Directions for this task - Count how many lines of the items below contain the string "pixels", and reply with only that number.

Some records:
════

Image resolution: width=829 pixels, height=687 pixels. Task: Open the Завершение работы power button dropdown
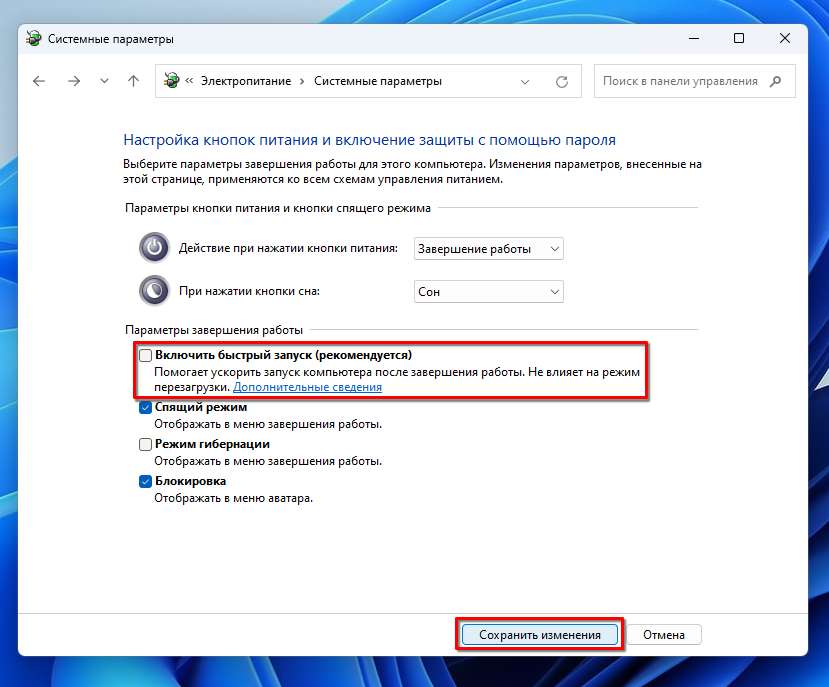click(488, 248)
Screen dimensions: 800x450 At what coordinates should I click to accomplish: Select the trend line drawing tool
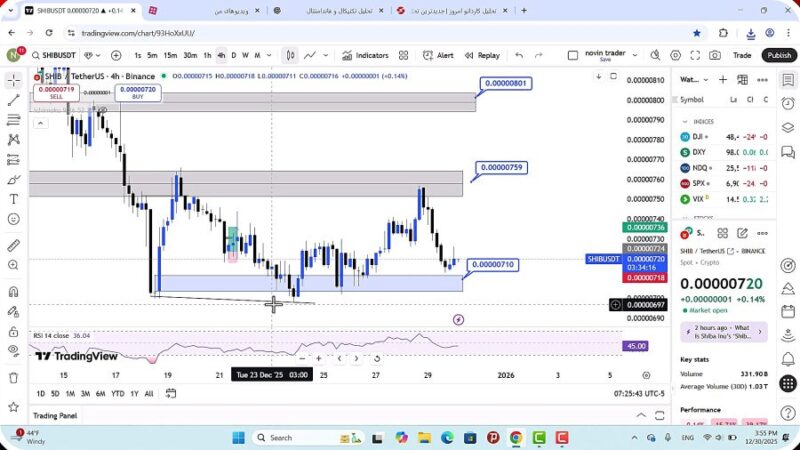[14, 100]
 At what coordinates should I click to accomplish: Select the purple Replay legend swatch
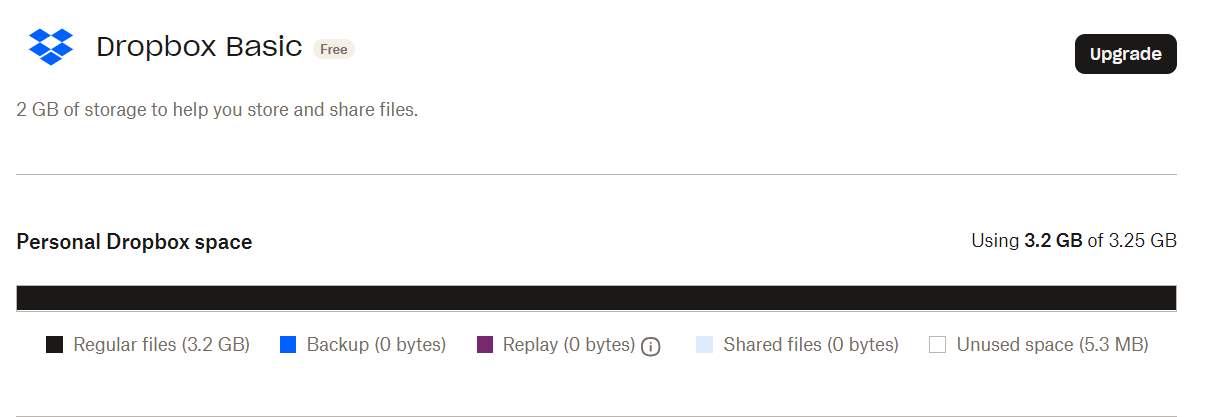click(485, 345)
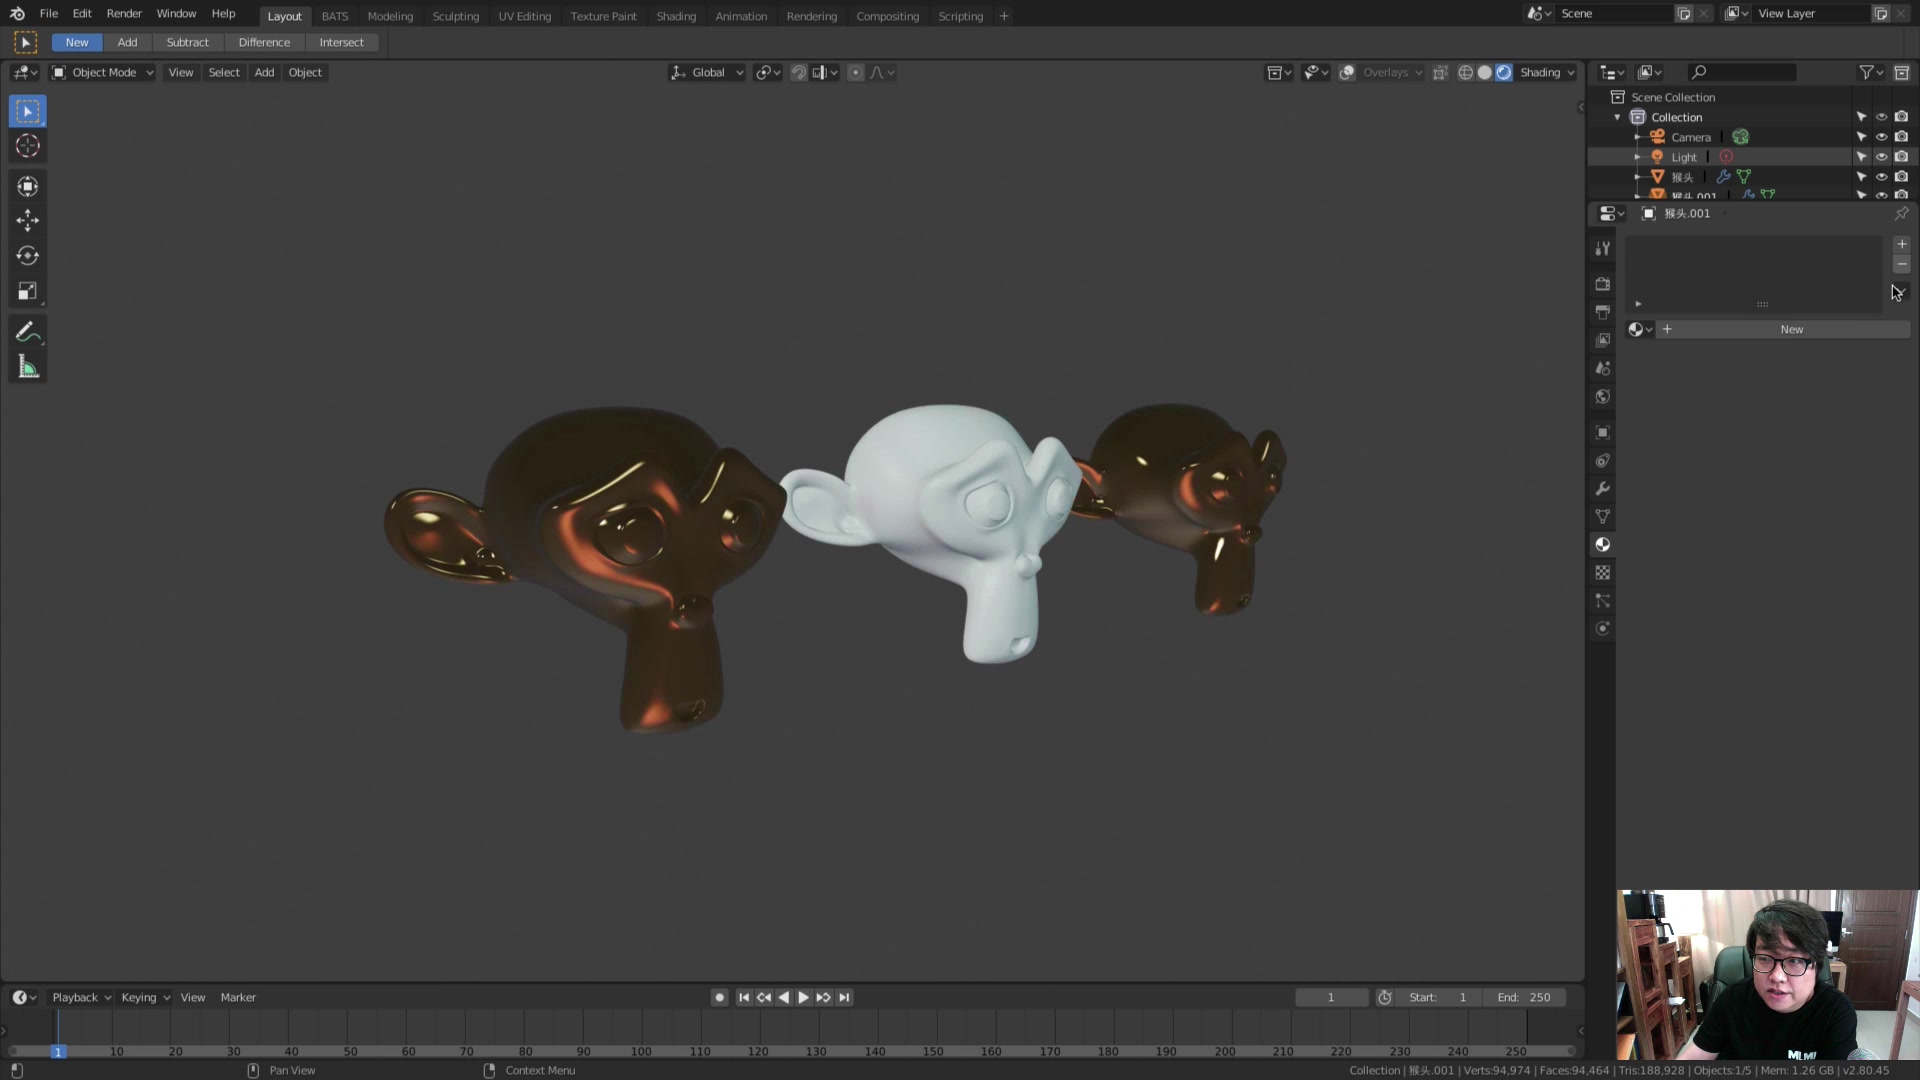Open the Modifier properties wrench tab
1920x1080 pixels.
(1602, 489)
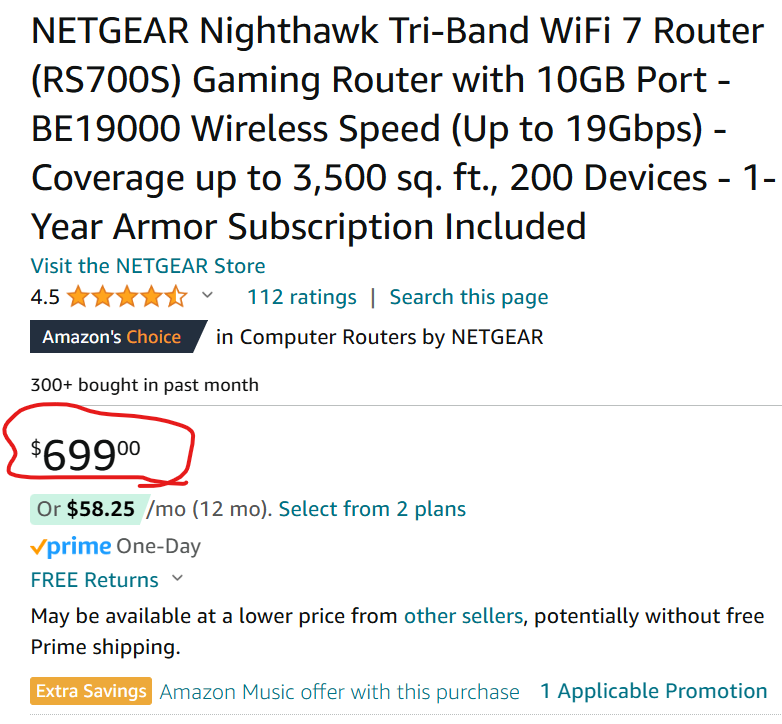Click the orange Prime checkmark icon
This screenshot has height=724, width=782.
(x=39, y=547)
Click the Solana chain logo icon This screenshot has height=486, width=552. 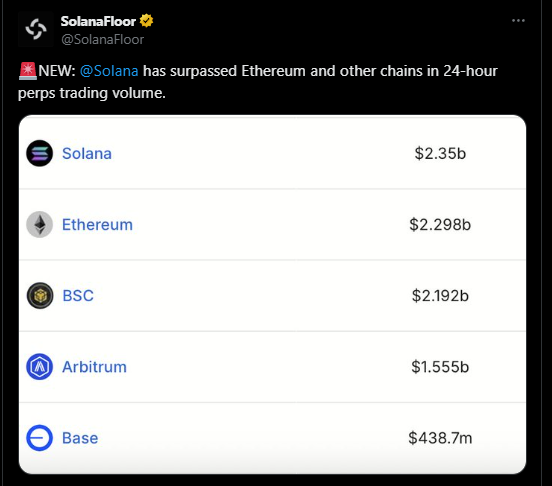tap(40, 153)
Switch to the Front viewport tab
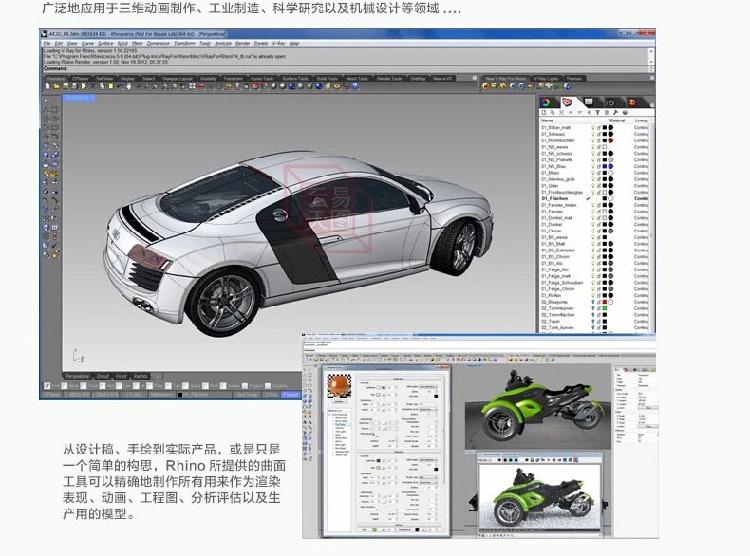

════

Answer - 2